Question

$x \in R : \frac{2x -1}{x^3 + 4x^2 + 3x} \in R$ Equals

• A. R - {0}
• B. R- {0,1,3}
• C. R-{0, -1,-3}
• D. R- 0,-1,-3,+ $\frac{1}{2}$

Answer 1

The Correct Option is C

Let $ A = x \in R : \frac{2x -1}{x^3 + 4x^2 + 3x}$ Now , $x^3 + 4x^2 + 3x = x(x^2 + 4x + 3)$ $ = x(x+ 3) (x + 1)$ $A = R - \{0, -1, -3\}$

Answer 2

To determine the values of \( x \) for which the expression \( \frac{2x - 1}{x^3 + 4x^2 + 3x} \) belongs to the set of real numbers \( \mathbb{R} \), we need to find the values of \( x \) that make the denominator \( x^3 + 4x^2 + 3x \) non-zero.

The denominator can be factored as \( x(x^2 + 4x + 3) \), which further simplifies to \( x(x+1)(x+3) \).
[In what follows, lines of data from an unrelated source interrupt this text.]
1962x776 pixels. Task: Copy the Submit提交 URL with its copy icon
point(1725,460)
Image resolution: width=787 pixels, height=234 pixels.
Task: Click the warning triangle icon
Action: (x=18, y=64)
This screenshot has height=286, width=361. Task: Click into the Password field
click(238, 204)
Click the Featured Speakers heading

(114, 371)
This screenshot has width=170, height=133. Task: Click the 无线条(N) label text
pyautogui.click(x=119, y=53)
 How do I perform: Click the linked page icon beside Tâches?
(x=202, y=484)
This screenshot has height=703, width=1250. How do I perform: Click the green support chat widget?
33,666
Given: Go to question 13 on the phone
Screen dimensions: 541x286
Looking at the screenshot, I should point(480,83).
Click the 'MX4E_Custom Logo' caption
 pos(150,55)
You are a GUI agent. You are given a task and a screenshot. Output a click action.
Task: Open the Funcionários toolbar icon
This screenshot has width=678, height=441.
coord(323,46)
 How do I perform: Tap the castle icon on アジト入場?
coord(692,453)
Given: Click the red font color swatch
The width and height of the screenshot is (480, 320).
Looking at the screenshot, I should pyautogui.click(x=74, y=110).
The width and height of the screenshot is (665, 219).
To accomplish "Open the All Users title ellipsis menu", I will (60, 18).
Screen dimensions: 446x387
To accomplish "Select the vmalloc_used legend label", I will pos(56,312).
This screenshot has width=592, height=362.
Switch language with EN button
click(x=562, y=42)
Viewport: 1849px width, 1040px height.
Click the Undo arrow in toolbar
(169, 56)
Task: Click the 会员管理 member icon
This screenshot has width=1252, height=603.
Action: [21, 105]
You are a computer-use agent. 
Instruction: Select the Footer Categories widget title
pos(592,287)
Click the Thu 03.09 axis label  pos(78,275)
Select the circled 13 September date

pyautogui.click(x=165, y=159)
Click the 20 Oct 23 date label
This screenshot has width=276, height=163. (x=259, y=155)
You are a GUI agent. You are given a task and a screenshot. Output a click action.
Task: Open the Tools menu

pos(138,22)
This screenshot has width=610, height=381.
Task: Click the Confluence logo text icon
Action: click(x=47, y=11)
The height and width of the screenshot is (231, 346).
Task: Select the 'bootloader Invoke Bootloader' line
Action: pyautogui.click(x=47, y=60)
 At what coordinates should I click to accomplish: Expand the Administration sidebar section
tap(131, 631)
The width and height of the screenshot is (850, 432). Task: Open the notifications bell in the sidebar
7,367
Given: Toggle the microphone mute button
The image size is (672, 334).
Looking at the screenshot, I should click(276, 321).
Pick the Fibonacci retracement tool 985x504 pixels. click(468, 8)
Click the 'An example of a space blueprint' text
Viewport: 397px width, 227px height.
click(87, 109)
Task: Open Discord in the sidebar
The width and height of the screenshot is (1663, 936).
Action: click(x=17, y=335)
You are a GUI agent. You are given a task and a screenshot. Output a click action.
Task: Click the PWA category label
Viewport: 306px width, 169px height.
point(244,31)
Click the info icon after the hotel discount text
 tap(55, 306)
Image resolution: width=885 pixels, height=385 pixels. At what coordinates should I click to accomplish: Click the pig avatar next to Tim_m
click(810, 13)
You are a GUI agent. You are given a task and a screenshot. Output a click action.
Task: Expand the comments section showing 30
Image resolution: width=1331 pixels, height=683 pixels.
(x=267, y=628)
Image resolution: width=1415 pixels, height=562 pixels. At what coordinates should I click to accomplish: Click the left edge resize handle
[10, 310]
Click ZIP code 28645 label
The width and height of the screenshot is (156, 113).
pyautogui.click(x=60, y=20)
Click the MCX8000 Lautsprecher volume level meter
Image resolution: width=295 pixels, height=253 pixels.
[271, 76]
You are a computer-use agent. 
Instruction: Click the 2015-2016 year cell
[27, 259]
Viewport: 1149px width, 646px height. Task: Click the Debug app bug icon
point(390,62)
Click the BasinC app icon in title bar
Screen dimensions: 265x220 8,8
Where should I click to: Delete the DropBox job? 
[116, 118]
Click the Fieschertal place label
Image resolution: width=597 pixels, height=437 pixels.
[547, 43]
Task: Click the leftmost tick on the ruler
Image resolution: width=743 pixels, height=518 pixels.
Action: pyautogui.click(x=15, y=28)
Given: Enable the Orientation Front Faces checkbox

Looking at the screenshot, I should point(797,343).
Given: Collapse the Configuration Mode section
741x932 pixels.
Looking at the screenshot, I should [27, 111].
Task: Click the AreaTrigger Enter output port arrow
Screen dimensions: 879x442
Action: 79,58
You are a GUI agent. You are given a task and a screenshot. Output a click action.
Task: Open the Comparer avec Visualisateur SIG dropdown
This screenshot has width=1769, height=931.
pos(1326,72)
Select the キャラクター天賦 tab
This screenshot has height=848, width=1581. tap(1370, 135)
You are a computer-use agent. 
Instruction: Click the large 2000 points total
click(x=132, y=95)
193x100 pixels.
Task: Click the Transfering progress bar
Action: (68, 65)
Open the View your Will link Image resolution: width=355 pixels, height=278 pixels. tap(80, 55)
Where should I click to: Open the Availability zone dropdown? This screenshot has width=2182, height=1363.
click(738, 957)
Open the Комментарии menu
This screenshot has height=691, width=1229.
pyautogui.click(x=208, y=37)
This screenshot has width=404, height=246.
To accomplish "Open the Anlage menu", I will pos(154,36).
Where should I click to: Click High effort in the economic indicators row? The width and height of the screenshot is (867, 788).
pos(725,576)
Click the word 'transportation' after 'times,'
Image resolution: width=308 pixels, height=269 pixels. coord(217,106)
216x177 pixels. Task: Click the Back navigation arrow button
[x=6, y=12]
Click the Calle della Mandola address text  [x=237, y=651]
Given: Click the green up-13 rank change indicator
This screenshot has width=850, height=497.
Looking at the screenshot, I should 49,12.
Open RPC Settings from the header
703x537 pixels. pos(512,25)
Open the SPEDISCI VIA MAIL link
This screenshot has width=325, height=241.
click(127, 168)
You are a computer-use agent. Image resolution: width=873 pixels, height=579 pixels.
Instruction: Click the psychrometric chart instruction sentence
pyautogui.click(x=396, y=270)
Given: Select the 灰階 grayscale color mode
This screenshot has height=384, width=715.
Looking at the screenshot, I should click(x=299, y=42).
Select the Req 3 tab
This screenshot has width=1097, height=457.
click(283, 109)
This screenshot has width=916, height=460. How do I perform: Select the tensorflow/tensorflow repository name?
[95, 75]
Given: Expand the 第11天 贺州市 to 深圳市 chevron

For the expression to be real, the denominator must not be zero. So, the values of \( x \) that make the expression real are all real numbers except for \( x = 0, -1, -3 \).

Therefore, the set of values for \( x \) that satisfy the condition is \( \mathbb{R} - \{0, -1, -3\} \), which means all real numbers except 0, -1, and -3.